Une « perte de sens » au travail


Le stigmate qui touche les consommateurs de drogues atteint aussi les « travailleurs-pairs » de ces structures, recrutés pour leur expertise en tant qu’usager ou ex-usager de substances psychoactives. « Leur expérience est criminalisée. Ils sont dénigrés, payés moins bien que les autres, car ils n’ont pas de diplômes, alors que leur expertise est précieuse et que l’auto-support entre usagers est à la base de la pratique de la réduction des risques », commente Audrey Nehlig.

Et comme tous les pans du secteur social, la réduction des risques subit actuellement des coupes budgétaires. Fred précise : « On a de plus en plus de consommateurs, mais l’ARS baisse ses crédits non reconductibles, qui nous permettent de boucler les années. Donc on a du matériel en moins. » Simon rajoute : « On a de moins en moins de temps pour faire de l’accompagnement, on devient de plus en plus de simples distributeurs de matériel. Et encore, on dit aux gens de ne pas fumer avec des pipes fait maison, mais on est obligé de rationner les distributions car on en a de moins en moins, c’est l’hypocrisie totale. » Récemment, une pétition lancée par des habitants du quartier Figuerolles, connu pour être un lieu de trafic et de consommation de drogues, demandait justement plus de moyens pour le CARUUD afin qu’il y puisse intervenir.

A ces problématiques s’ajoute une « psychiatrisation croissante » du public, comme le décrit Simon : « La psychiatrie en France est dans un sale état, on se retrouve avec des gens qui ont des problèmes psy et on est absolument pas formés à cela. »Conséquences : arrêts maladies, turn-over énorme, difficultés de recrutement… « Il y a une perte de sens généralisée dans les métiers du social », souffle Simon. En ce sens, le mouvement social qui a démarré avec les salariés de la prévention spécialisée de l’Hérault, partenaires du CARUUD, au printemps dernier, a résonné au sein de l’équipe. « Une grande partie d’entre nous ont participé au mouvement, ces attaques sur le secteur, ça nous parle », affirme Fred. 

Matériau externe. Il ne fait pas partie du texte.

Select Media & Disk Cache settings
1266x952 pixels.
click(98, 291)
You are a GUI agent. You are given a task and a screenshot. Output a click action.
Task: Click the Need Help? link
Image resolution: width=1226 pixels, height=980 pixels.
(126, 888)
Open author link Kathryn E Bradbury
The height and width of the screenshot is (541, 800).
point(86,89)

Et du côté de l’avenir, les perspectives ne sont pas réjouissantes. « Mais la crise des opioïdes qui touche les États-Unis arrive en France, on voit de plus en plus de Fentanyl (opioïde aux effets analgésiques 50 fois plus puissants que l’héroïne, ndlr) dans les produits qu’on analyse, alors on se dit que l’État va sans doute se ré intéresser à nous », ose croire Simon…

* Art. 222-37 du code pénal : Le transport, la détention, l’offre, la cession, l’acquisition ou l’emploi illicites de stupéfiants sont punis de dix ans d’emprisonnement et de 7 500 000 euros d’amende. S’agissant de l’usage, qu’il s’agisse de cannabis, d’ecstasy, de cocaïne ou toute autre substance psychoactive illicite, l’usage est un délit puni d’une peine maximale de 1 an d’emprisonnement et de 3 750 € d’amende (article L3421-14 du code de santé publique).
Depuis 2019, en vertu de l’article L.3421-1 du code de la santé publique, l’usage illicite de stupéfiants peut donner lieu à une amende forfaitaire. Ainsi, une personne interpelée en train de consommer des stupéfiants ou en possession de petites quantités, peut recevoir une amende forfaitaire de 200 euros délivrée immédiatement par les forces de l’ordre. Le paiement de cette amende met fin à toute poursuite judiciaire.